===== RECORDED INFORMATION

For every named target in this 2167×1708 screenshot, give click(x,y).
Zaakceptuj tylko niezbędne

==========
===== RECORDED INFORMATION

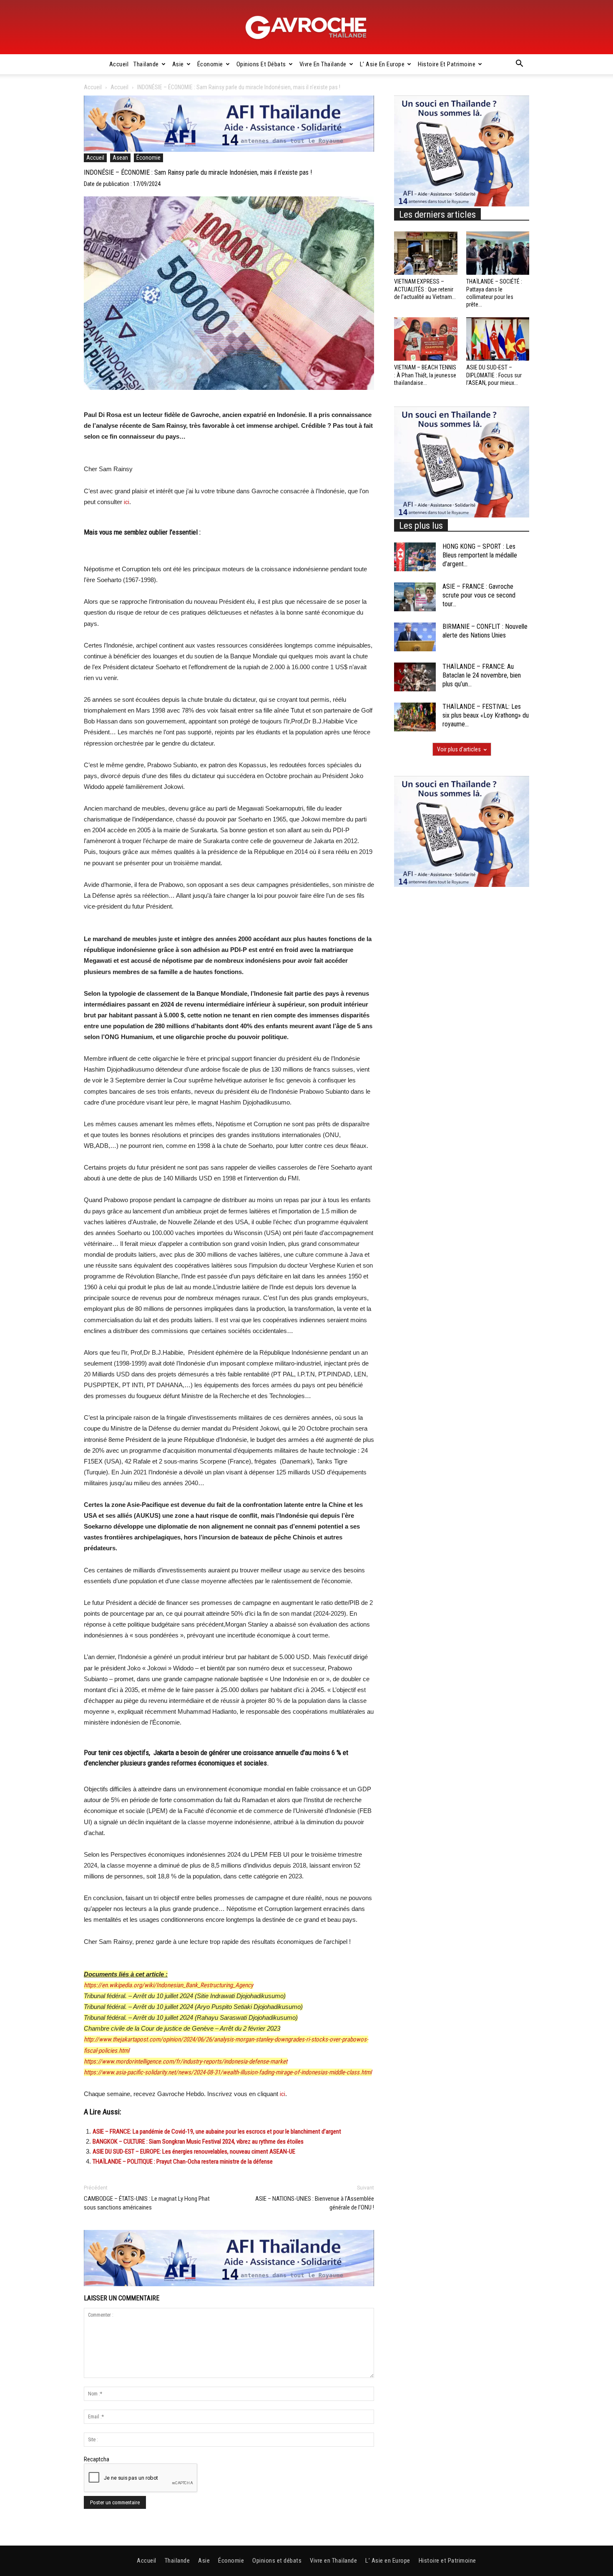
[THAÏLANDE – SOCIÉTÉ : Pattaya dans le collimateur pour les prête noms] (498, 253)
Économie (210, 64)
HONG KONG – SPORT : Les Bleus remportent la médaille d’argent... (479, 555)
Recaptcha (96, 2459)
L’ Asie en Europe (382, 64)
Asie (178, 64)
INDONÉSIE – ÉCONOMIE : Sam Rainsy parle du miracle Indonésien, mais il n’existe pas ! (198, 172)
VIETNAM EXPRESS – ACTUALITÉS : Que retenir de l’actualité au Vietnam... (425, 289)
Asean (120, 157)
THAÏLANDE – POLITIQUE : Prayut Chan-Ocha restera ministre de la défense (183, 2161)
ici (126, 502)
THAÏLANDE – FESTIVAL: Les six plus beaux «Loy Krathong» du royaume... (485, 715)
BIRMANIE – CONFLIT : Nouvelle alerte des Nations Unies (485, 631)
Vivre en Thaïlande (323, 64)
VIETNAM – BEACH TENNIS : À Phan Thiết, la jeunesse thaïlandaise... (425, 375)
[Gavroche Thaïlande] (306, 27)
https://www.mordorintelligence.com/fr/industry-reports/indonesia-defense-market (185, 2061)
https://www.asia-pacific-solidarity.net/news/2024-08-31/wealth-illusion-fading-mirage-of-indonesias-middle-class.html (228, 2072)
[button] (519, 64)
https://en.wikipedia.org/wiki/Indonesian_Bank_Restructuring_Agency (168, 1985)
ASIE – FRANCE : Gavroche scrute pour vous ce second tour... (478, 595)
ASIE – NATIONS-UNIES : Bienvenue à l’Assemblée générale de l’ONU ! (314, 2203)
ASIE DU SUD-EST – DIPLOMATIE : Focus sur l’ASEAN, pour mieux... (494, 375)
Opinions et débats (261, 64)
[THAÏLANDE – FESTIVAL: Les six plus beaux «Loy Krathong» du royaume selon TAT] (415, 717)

==========

[TASK STATEMENT]: Copy out, exactly and alone, the lines of the entries above between the ones holding "For every named" and "Zaakceptuj tylko niezbędne", inclusive.

[ANSWER FOR THE TASK]:
For every named target in this 2167×1708 screenshot, give click(x,y).
Zaakceptuj tylko niezbędne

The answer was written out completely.